Cortical Labs to Launch Brain-Cell-Powered Data Centers

Cortical Labs to Launch Brain-Cell-Powered Data Centers

The culture hood hummed. I watched a grainy clip of human neurons guiding a cursor through DOOM and felt the floor tilt under familiar assumptions about computing. You should be uneasy and curious at the same time.

A lab bench smelled faintly of culture media before the headline arrived

I saw the video that made Cortical Labs a viral curiosity: a petri-dish brain nudging pixels around to play DOOM. That clip was more than a stunt. It exposed a radically different compute substrate—chips seeded with living human neurons called CL1 units.

Each CL1 pairs a multi-electrode array with roughly 200,000 neurons grown from blood stem cells. For context, the human brain carries about 60–99 billion neurons, so these are tiny, highly networked islands of biology wired to electronics.

How do neuron-based computers work?

The short answer: you stimulate living neurons and record their electrical responses as computation. Electrical inputs travel through cultured networks; electrodes read spikes and network patterns; software interprets those patterns as outputs. I like to think of the setup as a tiny orchestra where cells keep time—software conducts and the biological tissue performs.

Cortical Labs’ CEO Hon Weng Chong told Bloomberg the chips run on orders-of-magnitude less power than standard AI accelerators. The company has already coaxed neurons into goal-directed behavior on-screen, and now it wants to fold that biology into infrastructure.

A suburban power grid groaned the last time a hyperscale center expanded

You’ve seen the headlines: Google, Amazon, Microsoft, OpenAI and others are pouring money into new data centers. They buy racks of GPUs by the thousands and chase every watt of efficiency.

Those projects cost big. Tech giants have committed billions of USD (for example, $10 billion ≈ €9.2 billion) to capacity and expansion in recent years, and that spending reshapes local grids and politics. Cortical Labs is offering an argument for lower-footprint compute: its CL1 stacks reportedly sip less power than a handheld calculator.
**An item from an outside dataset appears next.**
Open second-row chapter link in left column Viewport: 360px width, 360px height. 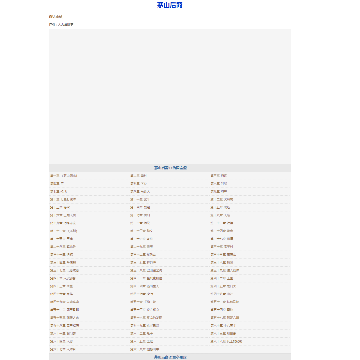pos(57,184)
Are neuron-powered data centers more energy efficient than GPUs?

The claim is simple and intoxicating: biological chips can deliver compute with a drastically smaller energy bill. If true at scale, that could blunt a frequent community complaint—data centers pushing up local electricity rates and straining infrastructure. You should still ask for third-party benchmarks and real-world operational data; an impressive lab demo doesn’t yet equal production throughput or reliability.

A single rack at a university clinic will test whether the idea can leave the lab

At the Yong Loo Lin School of Medicine in Singapore, a prototype rack will house 20 CL1 units. Melbourne will host a facility with 120 units. DayOne, a sustainability-focused data center firm, is the local partner for Singapore; Cortical Labs signals that a commercial DayOne site could host up to 1,000 units down the road.

Can biological data centers scale to commercial use?

Scaling raises hard questions: tissue maintenance, contamination risk, regulatory oversight, and standard uptime guarantees that enterprise customers expect. Cortical Labs plans phased validation—start small, test under operational loads, then expand—while partners like DayOne and institutions such as the National University of Singapore observe and measure performance. I’d want to see how these racks behave under steady-state AI inference and what failure modes look like.

There are also governance angles. The White House recently pushed major tech firms to guarantee local energy costs after community pushback, even prompting public commitments from CEOs. A biological data center trades a different set of public concerns—ethics, biosafety, and the optics of “brains” inside commercial server rooms.

An engineer adjusted a cable while lawyers drafted consent forms in another room

Practicality matters. Cortical Labs says its CL1 units record neurons’ electrical responses as computing outputs; the company has demonstrated playful proofs of concept and now wants real infrastructure tests in Melbourne and Singapore. You should care because this is where science hits procurement, SLAs, and municipal zoning hearings.

Big names already dominate the AI training market—NVIDIA GPUs, Google’s TPU efforts, Microsoft and Amazon’s global datacenter footprints—and they set the bar for latency, throughput, and contractual reliability. Cortical Labs is asking those incumbents and customers one blunt question: what if parts of compute could run with a human cell’s metabolism instead of a datacenter’s transformer?

Caveats litter the path. Biotech requires lab-grade facilities, constant supply chains for media and stem cells, and protocols that are unfamiliar to traditional ops teams. Still, the possibility is seductive: a new compute class that trades raw FLOPS for a lower electrical bill and a very different set of engineering trade-offs.

The lab felt oddly irreverent the day I sat with this story—like a nightclub for neurons—and that single image keeps you from treating the idea as purely speculative. Are we ready to debate whether a city should host a bank of living processors?